Data provided>
= Beginning of Section =

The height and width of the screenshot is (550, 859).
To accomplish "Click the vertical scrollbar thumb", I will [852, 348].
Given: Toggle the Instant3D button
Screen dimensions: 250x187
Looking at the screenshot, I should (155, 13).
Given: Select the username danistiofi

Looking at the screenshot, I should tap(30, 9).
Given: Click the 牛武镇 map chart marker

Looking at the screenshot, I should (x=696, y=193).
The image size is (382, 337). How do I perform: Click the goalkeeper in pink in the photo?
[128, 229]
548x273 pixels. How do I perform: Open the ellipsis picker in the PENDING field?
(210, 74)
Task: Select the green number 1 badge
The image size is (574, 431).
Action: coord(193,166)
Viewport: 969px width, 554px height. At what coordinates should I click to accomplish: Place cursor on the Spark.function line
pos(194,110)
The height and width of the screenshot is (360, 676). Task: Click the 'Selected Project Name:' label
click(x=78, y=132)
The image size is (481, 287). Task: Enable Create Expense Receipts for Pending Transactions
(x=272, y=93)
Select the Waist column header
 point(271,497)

= End of Section =
= Beginning of Section =

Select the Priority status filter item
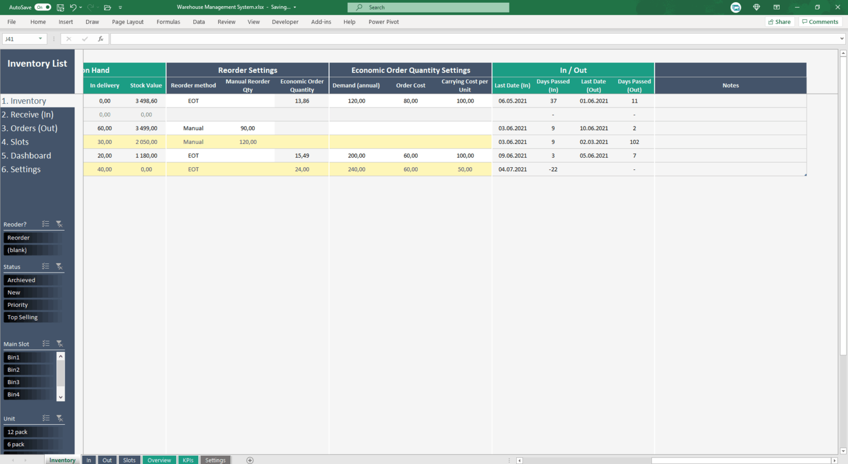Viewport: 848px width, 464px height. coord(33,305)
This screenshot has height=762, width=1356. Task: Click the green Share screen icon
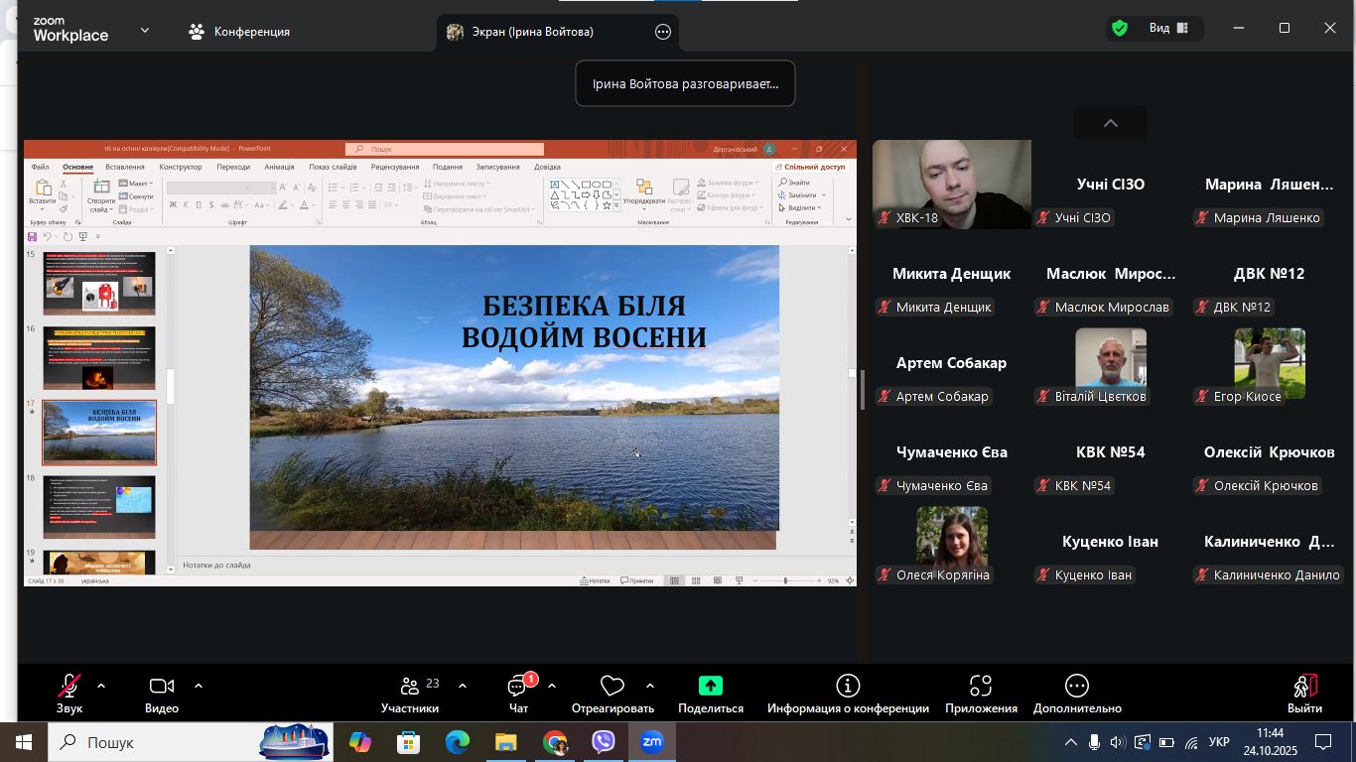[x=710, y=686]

= End of Section =
= Beginning of Section =

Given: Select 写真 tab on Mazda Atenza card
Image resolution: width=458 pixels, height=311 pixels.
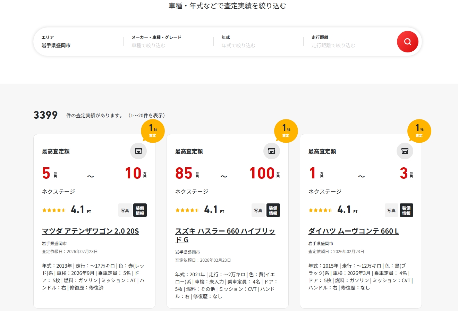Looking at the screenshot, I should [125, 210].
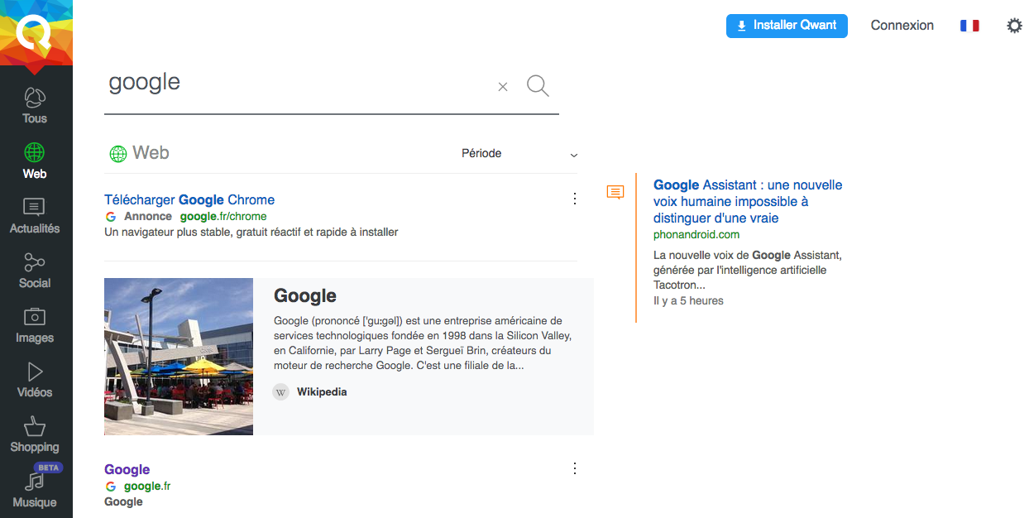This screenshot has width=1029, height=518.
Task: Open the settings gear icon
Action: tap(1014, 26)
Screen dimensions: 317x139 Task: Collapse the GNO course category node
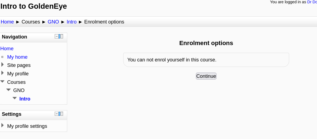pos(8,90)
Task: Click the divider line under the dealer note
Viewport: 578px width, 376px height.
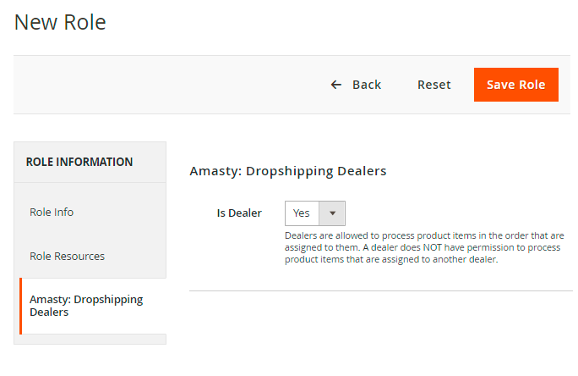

= End of Section =

What is needed> Among the lines above, repeat exactly those from the line with "Task: Click the divider" to the line with "Viewport: 578px width, 376px height.", counting both ends.

Answer below>
Task: Click the divider line under the dealer note
Viewport: 578px width, 376px height.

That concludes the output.